Mr Obama made his staunch protectionist credentials a central theme of his election campaign, in stark contrast to Republican candidate John McCain, an ardent free trader.
Mr Obama talked tough on trade at every opportunity, chiefly to woo voters in swing states.
He appears to have successfully stoked the fears of working-class voters that a continuing expansion of free trade by the Republicans would exacerbate job losses and increase poverty.
The US is expected to begin negotiations early next year with NZ, Chile, Singapore, and Brunei to join the Trans-Pacific economic cooperation agreement.
It is unlikely, but not inconceivable that Mr Obama could pull the US out of the talks.
A pointer to this being less likely can be found in his attitude to the renegotiation of the North America Free Trade Agreement (NAFTA).
Mr Obama favours renegotiating NAFTA, ironically to strengthen provisions on labour and environment (which NZ routinely pushes for in its bilateral trade negotiations and successfully did so in its recent FTA with China).
He has warned that an Obama administration would pull out of NAFTA if Canada and Mexico refused to renegotiate.
However, doubts have been mounting in North America in recent months about whether Mr Obama would actually make good on those threats.
His actions on NAFTA early in his tenure may offer some clues as to how bilateral and plurilateral negotiations involving NZ will proceed.
Also in NZ’s favour is Mr Obama’s stated aim to repair the US’s damaged relations with many allies and ‘friends’ which have suffered because of the Bush administration’s war in Iraq and its conduct of the so-called ‘war on terror.’
His pledge to be an internationalist and repair US relations with the international community are potentially in conflict with his anti-globalisation rhetoric, which offers some hope for NZ exporters.
Mr Obama supports pressuring the WTO to better enforce agreements and halt government subsidies to foreign exporters and imposing other non-tariff barriers on US exports.

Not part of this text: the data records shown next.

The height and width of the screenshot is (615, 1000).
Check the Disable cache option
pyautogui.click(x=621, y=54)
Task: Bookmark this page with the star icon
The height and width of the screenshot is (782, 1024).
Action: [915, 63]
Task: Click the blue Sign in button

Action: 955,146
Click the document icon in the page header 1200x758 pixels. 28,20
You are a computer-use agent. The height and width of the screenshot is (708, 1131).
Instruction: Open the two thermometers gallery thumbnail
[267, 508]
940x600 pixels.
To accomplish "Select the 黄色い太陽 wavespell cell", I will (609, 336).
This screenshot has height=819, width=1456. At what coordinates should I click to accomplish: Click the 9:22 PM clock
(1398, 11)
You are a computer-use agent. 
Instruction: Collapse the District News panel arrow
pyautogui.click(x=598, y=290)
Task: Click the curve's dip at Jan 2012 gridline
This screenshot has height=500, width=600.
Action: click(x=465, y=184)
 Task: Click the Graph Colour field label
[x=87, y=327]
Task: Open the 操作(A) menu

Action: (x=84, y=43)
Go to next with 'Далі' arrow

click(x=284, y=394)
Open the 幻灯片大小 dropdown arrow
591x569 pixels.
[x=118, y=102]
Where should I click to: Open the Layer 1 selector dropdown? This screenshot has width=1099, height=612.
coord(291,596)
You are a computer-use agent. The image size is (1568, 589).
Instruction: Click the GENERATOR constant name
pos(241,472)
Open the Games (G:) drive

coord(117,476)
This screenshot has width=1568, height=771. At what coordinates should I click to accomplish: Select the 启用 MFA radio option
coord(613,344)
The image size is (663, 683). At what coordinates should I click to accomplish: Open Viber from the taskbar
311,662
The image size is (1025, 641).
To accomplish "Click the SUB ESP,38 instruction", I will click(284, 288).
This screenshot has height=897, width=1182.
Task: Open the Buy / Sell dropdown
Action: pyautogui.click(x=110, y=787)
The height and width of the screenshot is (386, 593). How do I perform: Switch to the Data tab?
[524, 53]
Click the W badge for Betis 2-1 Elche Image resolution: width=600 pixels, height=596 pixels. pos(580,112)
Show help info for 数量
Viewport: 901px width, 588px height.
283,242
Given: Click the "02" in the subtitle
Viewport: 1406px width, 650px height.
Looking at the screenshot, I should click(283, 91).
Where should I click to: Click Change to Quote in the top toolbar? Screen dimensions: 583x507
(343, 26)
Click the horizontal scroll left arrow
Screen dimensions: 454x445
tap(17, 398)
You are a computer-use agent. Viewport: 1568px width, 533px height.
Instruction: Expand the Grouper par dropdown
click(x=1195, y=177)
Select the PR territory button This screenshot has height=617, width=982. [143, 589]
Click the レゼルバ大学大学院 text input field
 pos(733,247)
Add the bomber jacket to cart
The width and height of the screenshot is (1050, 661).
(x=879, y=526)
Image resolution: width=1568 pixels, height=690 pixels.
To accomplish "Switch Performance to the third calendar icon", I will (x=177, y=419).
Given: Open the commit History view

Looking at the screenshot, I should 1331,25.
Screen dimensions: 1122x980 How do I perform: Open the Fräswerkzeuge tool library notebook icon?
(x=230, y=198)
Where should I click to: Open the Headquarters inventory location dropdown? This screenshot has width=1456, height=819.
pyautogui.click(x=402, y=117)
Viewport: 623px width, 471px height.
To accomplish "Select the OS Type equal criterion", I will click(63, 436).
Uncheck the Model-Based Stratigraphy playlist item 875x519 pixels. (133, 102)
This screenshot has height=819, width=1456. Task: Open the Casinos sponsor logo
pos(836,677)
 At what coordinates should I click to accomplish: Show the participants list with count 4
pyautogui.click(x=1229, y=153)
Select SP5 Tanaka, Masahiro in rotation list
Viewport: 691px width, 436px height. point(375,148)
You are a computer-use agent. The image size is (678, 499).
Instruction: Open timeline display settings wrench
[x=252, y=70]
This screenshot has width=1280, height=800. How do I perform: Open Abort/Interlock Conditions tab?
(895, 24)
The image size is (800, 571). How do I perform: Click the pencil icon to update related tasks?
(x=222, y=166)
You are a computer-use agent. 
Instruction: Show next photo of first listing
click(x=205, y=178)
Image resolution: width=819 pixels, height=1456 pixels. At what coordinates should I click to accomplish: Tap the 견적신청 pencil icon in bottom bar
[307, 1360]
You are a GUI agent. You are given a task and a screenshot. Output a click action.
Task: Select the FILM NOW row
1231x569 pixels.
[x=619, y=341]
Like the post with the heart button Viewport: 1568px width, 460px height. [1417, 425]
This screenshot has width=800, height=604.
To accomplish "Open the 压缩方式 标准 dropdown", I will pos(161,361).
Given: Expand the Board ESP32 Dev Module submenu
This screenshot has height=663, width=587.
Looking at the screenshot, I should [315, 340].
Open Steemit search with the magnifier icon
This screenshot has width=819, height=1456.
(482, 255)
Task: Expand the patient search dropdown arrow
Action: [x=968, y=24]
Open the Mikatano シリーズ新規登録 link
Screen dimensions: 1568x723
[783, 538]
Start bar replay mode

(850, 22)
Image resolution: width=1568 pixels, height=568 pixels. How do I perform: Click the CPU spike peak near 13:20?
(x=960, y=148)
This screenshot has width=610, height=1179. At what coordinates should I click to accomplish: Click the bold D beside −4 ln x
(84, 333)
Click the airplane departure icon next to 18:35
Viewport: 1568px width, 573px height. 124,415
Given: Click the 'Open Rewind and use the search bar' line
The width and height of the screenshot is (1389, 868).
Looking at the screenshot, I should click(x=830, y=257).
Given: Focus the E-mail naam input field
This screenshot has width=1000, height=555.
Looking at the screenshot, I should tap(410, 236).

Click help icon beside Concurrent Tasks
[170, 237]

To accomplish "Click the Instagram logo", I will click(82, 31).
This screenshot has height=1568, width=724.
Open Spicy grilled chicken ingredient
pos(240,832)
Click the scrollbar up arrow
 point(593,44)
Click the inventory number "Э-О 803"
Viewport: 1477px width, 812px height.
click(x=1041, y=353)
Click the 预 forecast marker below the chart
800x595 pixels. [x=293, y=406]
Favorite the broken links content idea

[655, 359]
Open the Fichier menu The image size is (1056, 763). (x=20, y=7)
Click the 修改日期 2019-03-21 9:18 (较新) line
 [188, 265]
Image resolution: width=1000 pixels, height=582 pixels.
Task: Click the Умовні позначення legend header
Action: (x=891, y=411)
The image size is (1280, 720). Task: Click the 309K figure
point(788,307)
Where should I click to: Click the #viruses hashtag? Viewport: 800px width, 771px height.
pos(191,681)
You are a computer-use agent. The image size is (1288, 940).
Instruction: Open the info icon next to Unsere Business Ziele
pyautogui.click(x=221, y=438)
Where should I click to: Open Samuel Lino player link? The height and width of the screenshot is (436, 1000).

He also wants to revamp the President’s ‘fast-track’ trade negotiating authority to require pre-screening of potential US free trade partners based on their labour and environmental standards and other factors.
This bodes well for an eventual bilateral FTA with NZ, given that this country is a firm advocate of adhering to such standards.
It may take some time to transact, however, given the myriad of pressing issues confronting the President-elect and his administration.